Semantic integration

An oft-overlooked, but extremely important concept, semantic integration challenges comes in two flavors: Homonyms, meaning data that has the same name but different meanings (your "Revenue" may not be the same as my "Revenue"). Synonyms, meaning data that has the same meaning but different names.

Historical data

Dealing with historical data is a challenge that could be subsumed under other challenges. Usually the problems here are mostly issues of handling volume, master data management (changing dimensions), and semantic integration. However, historical data brings some unique angles to these challenges, including possible relaxation of requirements around performance and detail, as well as new legal, audit, and governance requirements around retaining or discarding specific data-sets.

Unstructured data

Datawarehouses have always focused on structured data, primarily because of a complete lack of tools for handling unstructured data rather than because of a philosophical view that unstructured data does not belong in a datawarehouse.

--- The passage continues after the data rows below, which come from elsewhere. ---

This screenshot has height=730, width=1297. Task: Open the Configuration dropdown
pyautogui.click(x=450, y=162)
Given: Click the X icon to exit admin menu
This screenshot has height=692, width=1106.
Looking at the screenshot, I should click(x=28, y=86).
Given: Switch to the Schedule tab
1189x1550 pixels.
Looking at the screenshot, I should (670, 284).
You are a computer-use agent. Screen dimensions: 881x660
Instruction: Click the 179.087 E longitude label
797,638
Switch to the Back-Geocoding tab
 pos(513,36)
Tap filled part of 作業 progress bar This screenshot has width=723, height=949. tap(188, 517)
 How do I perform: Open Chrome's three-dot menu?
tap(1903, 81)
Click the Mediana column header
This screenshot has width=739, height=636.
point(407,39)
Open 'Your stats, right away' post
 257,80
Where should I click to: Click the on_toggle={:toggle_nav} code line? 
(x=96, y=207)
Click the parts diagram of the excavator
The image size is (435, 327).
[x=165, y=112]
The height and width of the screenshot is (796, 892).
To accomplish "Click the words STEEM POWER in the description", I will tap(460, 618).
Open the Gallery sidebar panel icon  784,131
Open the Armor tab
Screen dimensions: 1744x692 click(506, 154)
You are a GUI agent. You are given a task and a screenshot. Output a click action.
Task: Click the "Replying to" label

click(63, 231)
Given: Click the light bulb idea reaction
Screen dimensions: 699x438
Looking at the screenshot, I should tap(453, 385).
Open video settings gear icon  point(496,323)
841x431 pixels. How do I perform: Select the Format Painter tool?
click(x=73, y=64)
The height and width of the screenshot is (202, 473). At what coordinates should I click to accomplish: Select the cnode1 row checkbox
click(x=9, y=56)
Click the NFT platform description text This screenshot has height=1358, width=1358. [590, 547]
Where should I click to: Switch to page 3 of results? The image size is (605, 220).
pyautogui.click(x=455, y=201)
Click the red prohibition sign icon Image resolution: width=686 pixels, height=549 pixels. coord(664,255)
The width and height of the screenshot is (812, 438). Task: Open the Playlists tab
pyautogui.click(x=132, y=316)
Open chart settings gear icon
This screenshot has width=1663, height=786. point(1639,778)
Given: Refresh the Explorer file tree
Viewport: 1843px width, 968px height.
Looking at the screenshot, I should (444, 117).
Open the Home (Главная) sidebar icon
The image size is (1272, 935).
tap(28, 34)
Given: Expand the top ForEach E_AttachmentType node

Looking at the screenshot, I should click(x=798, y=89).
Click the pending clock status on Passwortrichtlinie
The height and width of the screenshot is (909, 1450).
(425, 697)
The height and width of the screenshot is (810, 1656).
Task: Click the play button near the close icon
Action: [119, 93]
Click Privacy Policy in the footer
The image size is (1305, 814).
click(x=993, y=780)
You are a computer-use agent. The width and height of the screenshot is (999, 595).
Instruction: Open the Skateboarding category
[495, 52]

This is not to say that the philosophical view does not exist, but rather that the philosophical view derives from an inability to execute rather than any underlying principle, and so should be ignored in light of new tools.

Unstructured data brings with it design constraints and requirements that do not normally appear in datawarehousing discussions. These include a lack of design-time information about dimensionality, the existence of non-numeric "key figures" (text- or image-based data, for example), document-oriented data, and the need for full-text search. Additionally, the challenge of derived dimensions and measures is strongly related to unstructured data, as these are key tools for allowing us to derive structured reporting and analysis from unstructured data-sets.